Kepulauan Riau – Aroma ketidakadilan kian tercium di Pengadilan Negeri (PN) Tanjung Balai Karimun. Ketua Dewan Pimpinan Wilayah (DPW) Persatuan Wartawan Duta Pena Indonesia (PWDPI) Provinsi Kepulauan Riau, Hatik Hidayati Setiowati, dengan tegas menuding adanya dugaan praktik oligarki demi memenangkan PT Karimun Sejahtera Propertindo (KSP). Ratusan masyarakat pun disebut-sebut menjadi korban dari keputusan tersebut.
Putusan yang menjadi sorotan ini adalah perkara dengan nomor 19/Pdt.G/2024/PN.Tbk, yang memutuskan kemenangan untuk PT KSP. Menurut Hatik, keputusan ini sarat kejanggalan dan mengabaikan fakta di persidangan.
"Mewakili ratusan warga yang dirugikan, kami sepakat melakukan banding di Pengadilan Tinggi Kepri serta akan mengadakan aksi unjuk rasa besar-besaran," tegas Hatik saat dikonfirmasi Selasa (2/9/2025).
Ia juga menyebut adanya dugaan persekongkolan antara pihak perusahaan dengan oknum pengadilan serta Badan Pertanahan Nasional (BPN) setempat. Sejumlah eksepsi yang diajukan pihaknya pun diabaikan, termasuk:
1. Error in persona karena salah sasaran (Error in subjectum).
2. Error in persona karena kurang pihak (Exeptie plurium litis consortium).
3. Gugatan kabur akibat kesalahan penulisan dan identitas tergugat.
4. Gugatan kabur (Obscuur Libel).
5. Gugatan kabur karena posita dan petitum kontradiksi.
6. Gugatan kabur karena objek sengketa tidak jelas (Error in objecto).
Namun, menurut Hatik, majelis hakim justru menolak semua eksepsi tersebut tanpa pertimbangan hukum yang lengkap dan menyeluruh.
"Padahal, fakta persidangan jelas menunjukkan bahwa tanah tersebut telah dikuasai warga selama lebih dari 30 tahun, sementara pihak PT KSP sejak tahun 2000 tidak pernah turun ke lapangan ataupun mengelola lahan," jelasnya.
Ia menuding adanya dugaan praktik mafia tanah yang terstruktur, masif, dan sistematis (TSM).

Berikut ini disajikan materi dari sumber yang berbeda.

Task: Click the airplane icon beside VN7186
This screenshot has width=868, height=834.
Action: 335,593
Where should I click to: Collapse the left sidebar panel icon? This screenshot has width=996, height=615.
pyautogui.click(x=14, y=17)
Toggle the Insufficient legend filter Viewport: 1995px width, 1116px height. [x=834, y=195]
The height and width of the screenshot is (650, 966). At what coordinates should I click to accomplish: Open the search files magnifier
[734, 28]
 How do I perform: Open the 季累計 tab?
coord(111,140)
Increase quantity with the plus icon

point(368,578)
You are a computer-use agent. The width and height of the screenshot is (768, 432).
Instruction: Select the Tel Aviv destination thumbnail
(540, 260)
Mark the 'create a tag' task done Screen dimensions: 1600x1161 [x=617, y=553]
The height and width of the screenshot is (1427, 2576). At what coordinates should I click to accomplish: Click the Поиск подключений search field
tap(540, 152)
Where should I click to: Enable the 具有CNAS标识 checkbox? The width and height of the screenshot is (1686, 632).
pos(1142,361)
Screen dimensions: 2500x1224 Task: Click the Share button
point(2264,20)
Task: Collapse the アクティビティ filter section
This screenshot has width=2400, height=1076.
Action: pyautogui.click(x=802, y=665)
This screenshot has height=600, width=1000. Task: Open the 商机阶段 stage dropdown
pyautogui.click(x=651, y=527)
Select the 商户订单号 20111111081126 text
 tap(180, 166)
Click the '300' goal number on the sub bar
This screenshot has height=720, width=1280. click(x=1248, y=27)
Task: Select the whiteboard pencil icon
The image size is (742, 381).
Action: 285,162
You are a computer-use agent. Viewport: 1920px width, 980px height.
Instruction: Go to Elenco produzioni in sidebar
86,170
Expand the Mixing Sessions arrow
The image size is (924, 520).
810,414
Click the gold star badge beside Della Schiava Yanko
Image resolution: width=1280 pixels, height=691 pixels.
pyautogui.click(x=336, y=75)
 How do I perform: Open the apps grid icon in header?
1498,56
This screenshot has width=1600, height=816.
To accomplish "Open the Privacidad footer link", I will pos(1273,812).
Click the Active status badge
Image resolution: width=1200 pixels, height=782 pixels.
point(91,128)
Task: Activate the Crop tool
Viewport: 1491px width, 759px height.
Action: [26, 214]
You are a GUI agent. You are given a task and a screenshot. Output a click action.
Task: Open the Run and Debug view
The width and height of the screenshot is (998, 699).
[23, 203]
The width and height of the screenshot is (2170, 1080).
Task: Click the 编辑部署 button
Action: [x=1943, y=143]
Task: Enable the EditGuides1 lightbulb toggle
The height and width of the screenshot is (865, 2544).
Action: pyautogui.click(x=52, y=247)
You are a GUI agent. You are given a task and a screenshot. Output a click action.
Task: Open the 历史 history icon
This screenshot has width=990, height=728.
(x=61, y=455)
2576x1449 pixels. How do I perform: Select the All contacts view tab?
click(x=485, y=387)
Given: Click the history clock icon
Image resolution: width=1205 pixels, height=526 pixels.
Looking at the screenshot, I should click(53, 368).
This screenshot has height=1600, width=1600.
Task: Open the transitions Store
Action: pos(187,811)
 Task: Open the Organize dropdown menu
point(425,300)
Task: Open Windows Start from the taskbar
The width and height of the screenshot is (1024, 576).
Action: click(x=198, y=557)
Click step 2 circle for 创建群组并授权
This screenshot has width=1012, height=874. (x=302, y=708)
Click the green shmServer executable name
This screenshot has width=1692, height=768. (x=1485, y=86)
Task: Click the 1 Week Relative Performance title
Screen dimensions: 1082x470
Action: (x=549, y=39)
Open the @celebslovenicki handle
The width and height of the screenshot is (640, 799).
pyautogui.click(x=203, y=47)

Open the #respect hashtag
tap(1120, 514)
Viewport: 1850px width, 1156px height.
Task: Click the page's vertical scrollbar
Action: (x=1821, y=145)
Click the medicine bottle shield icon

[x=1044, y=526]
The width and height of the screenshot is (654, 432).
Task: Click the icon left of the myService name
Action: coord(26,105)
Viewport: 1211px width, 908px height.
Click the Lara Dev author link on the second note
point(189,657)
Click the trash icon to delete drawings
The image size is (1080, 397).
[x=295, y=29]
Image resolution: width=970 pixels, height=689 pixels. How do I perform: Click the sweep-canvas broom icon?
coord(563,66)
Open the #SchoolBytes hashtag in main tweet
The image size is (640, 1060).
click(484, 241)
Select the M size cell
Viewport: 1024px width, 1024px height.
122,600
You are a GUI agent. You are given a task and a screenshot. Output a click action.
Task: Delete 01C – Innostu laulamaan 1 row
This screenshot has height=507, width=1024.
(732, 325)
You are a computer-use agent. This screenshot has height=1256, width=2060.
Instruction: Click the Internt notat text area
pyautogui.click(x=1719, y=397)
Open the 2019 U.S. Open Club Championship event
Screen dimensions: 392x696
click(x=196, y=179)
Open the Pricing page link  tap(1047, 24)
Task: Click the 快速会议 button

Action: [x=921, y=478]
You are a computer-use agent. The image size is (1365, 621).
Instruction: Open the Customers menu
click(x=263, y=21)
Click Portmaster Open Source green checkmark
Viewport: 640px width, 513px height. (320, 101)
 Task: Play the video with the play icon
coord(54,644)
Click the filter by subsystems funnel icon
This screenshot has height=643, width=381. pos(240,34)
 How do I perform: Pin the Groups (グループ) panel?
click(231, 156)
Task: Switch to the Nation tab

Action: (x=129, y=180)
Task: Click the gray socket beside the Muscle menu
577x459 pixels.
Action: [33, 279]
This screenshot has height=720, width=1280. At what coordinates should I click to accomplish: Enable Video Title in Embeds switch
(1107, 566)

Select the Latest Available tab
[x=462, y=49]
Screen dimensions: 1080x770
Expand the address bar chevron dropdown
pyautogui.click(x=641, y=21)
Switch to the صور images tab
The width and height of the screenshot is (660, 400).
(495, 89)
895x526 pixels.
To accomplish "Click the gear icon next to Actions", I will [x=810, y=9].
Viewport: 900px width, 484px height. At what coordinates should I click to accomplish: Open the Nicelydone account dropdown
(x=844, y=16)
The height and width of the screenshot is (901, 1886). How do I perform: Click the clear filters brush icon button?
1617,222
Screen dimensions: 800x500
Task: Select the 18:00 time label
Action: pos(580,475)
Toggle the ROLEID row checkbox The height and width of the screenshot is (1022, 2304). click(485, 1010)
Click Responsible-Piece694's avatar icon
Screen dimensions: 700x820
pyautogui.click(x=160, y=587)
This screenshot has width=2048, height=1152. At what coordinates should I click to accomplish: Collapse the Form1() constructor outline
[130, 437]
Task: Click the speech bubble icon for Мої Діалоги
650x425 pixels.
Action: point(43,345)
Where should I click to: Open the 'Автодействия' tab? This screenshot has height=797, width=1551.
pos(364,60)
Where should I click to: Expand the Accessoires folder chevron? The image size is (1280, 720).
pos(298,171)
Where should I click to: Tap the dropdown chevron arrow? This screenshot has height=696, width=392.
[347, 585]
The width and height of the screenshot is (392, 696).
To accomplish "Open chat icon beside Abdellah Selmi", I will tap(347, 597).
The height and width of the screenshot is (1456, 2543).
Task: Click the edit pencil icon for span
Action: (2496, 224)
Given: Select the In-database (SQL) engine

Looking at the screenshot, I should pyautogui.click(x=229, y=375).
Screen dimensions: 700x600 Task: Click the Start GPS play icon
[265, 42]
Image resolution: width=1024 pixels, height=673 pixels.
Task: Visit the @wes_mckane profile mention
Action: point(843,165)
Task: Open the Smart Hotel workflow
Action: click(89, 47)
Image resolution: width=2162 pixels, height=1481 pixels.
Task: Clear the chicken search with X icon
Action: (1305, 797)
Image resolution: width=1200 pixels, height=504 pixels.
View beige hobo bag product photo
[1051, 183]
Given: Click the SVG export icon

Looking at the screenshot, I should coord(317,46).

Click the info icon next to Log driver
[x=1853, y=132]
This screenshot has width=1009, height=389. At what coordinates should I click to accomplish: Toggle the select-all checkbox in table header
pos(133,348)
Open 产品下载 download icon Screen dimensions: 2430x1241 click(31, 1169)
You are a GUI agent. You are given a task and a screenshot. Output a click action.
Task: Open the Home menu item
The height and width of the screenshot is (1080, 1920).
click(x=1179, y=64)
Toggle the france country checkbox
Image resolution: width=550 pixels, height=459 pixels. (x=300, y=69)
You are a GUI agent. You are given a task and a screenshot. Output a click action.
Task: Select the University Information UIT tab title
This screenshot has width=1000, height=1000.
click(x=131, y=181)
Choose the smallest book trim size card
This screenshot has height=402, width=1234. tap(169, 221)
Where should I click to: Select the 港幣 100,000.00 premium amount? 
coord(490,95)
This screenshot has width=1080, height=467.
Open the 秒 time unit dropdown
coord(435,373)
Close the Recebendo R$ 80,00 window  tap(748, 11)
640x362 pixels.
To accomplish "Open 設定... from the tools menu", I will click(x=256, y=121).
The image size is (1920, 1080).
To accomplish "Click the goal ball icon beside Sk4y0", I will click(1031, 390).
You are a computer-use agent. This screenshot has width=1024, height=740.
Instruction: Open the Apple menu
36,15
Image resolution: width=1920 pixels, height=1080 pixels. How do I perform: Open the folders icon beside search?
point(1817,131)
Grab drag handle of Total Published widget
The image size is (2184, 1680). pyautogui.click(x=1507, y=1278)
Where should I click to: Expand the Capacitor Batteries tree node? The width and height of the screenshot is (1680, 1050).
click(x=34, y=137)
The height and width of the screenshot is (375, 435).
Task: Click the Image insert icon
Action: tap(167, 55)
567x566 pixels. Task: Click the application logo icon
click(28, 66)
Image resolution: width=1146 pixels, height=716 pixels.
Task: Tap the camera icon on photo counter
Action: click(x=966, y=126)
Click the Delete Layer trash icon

Oleh karena itu, Hatik meminta Presiden Prabowo, Menteri ATR/BPN Nusron Wahid, Mahkamah Agung, dan Kejaksaan Agung untuk memeriksa para oknum yang diduga terlibat.
"Sesuai aturan, jika tanah tidak dikelola lebih dari dua tahun, negara berhak mengambil alih. Lebih dari itu, jika tanah tidak dikuasai selama 20 tahun, maka hak milik dinyatakan hilang," pungkasnya.
Kasus ini dipastikan akan terus berlanjut dan menjadi sorotan publik di edisi mendatang. (Tim Media Group PWDPI).